Getting a car insurance is an absolute must for people who drive them on daily basis. By simply paying a certain amount of money, you can be sure that even in the case of an accident, the damage is going to be covered. However, the number of car insurances you can choose from is huge. This is the reason why in this article, we are going to take a look at everything you need to know about the automobile GAP insurance. Unlike other types of insurances, this is optional and you do not have to get it.
However, despite being an optional insurance, the benefits you are going to have after getting it, are well worth it. The automobile GAP insurance means that in a case when your loaned vehicle has been totaled or stolen, the insurance company is going to help you pay back the money. Many people refer to this type of insurance as a loan GAP coverage. But you must be aware that not everyone can get it. You have to be the original leaseholder or loaner of the vehicle to be eligible for such insurance. It is worth noting that people usually get this type insurance alongside others.
As we said, the GAP insurance is always used in conjunction with comprehensive coverage and collision coverage. This basically means that in the case of a covered claim, these two types of coverages will help you pay for the totaled or stolen vehicle. The sum that is going to be paid is going to be the sum of the depreciated vehicle. Keep in mind that all brand-new vehicles once taken out of the dealership, decrease in value by 20% during the first year of ownership. But what happens in the case where you own more than the deprecated value of the vehicle?

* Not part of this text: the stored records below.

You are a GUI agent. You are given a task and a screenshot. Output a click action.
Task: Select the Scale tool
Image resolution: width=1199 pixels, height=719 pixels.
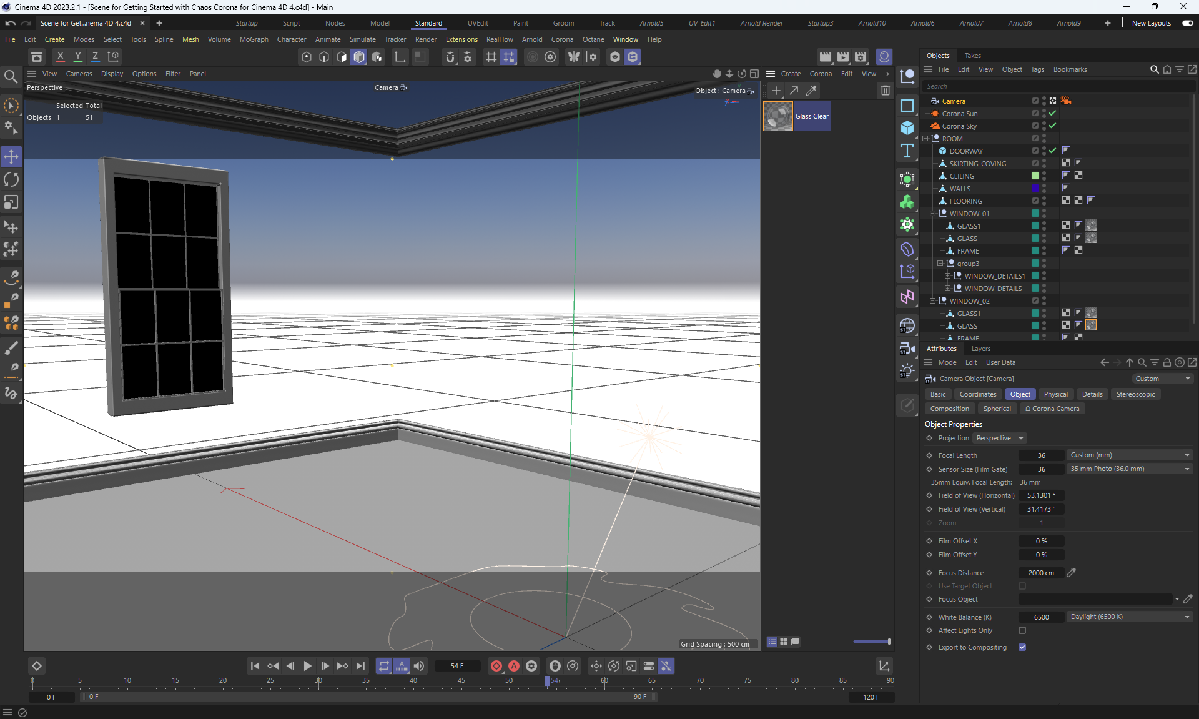coord(11,202)
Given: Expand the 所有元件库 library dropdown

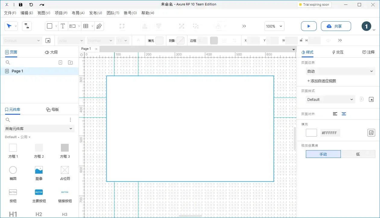Looking at the screenshot, I should [39, 129].
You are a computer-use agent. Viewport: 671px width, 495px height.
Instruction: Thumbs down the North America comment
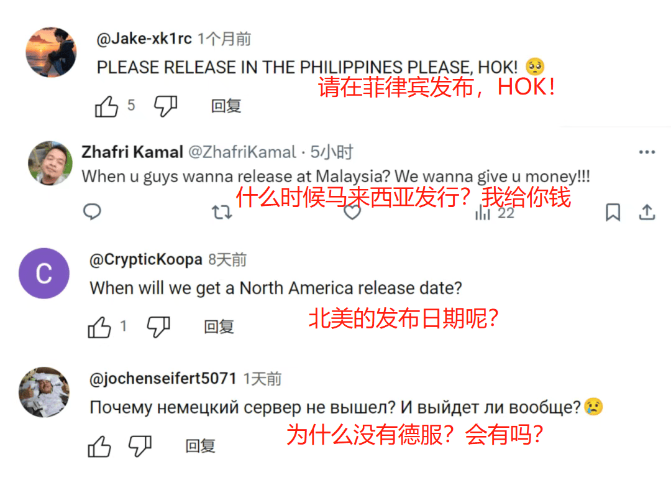(x=158, y=327)
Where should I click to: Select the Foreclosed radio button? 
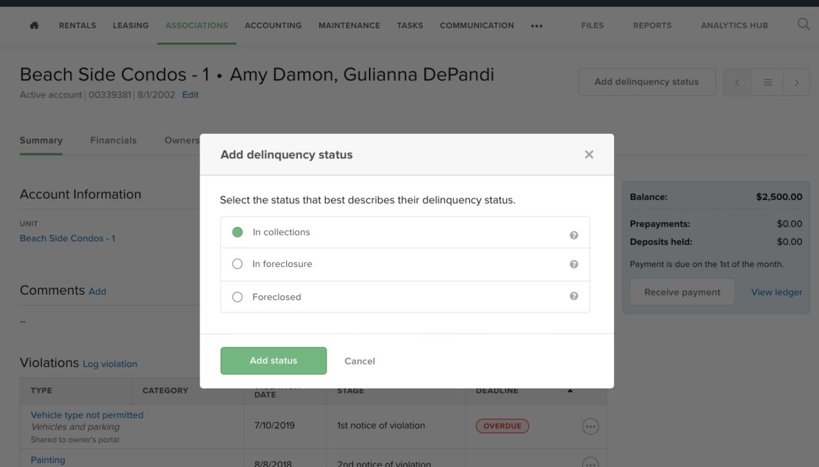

Well, this is where the GAP insurance comes into play. This insurance is activated when you own more money than the actual value of the car. The difference between these two amounts of money is going to be paid by the GAP insurance. Another thing to consider is that different countries have different interpretations on totaled vehicles. This is something you are going to have to check with your local state laws. The best way to obtain this insurance is from the first moment you buy a car. You can get it afterwards but it is much more complicated.
If you want to get the insurance after you have purchased the vehicle, the outcome is going to depend on the model year of your car. You also must know that this insurance is not simply offered at the car dealerships. The first opportunity to get this insurance can be found at your insurance company, alongside all the other insurance policies. Many are wondering whether it is worth getting one. The answer to this question is quite simple; yes, it is. Paying extra amount of money for your leased vehicle is nothing compared to feeling safe no matter what happens to your vehicle.